A method to replicate the microstructure of heart tissue in vitro using DTMRI-based cell micropatterning.

A novel cell culture methodology is described in which diffusion tensor magnetic resonance imaging (DTMRI) and cell micropatterning are combined to fabricate cell monolayers that replicate realistic cross-sectional tissue structure. As a proof-of-principle, neonatal rat ventricular myocyte (NRVM) monolayers were cultured to replicate the tissue microstructure of murine ventricular cross-sections. Specifically, DTMRI-measured in-plane cardiac fiber directions were converted into soft-lithography photomasks. Silicone stamps fabricated from the photomasks deposit fibronectin patterns to guide local cellular alignment. Fibronectin patterns consisted of a matrix of 190 microm(2) subregions, each comprised of parallel lines 11-20 microm-wide, spaced 2-8.5 microm apart, and angled to match local DTMRI-measured fiber directions.

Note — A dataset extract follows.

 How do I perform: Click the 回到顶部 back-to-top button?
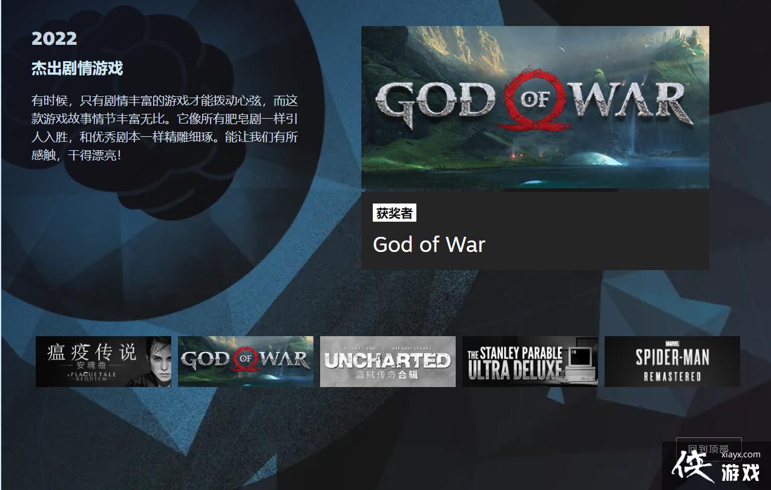pos(709,449)
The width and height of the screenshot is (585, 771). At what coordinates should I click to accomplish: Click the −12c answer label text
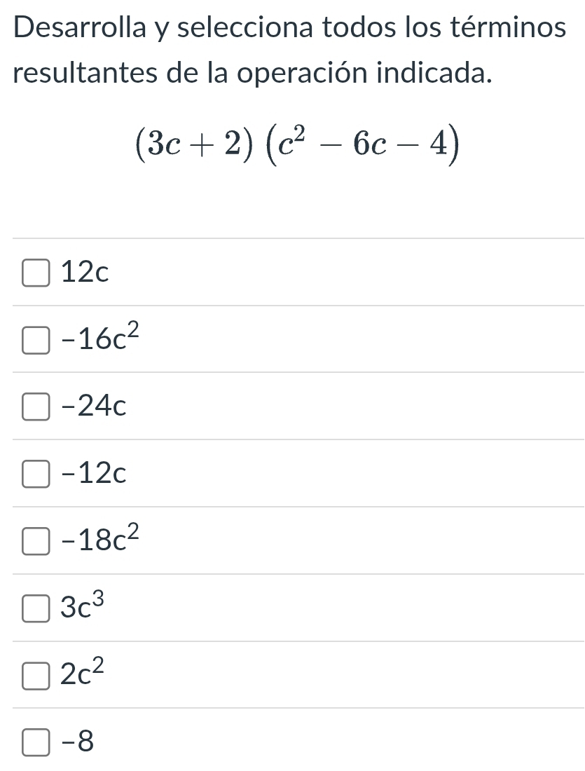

Within 6 days of culture, NRVMs established confluent, electrically coupled monolayers, and for 18 microm-wide, 5 microm-spaced lines, directions of cell alignment in subregions microscopically replicated DTMRI-measurements with a local error of 7.2 +/- 4.1 degrees . By adjusting fibronectin line widths and spacings, cell elongation, gap junctional membrane distribution, and local cellular disarray were altered without changing the dominant directions of cell alignment in individual subregions. Changes in the anisotropy of electrical propagation were assessed by optically mapping membrane potentials. This novel methodology is expected to enable systematic studies of intramural structure-function relationships in both healthy and structurally remodeled hearts.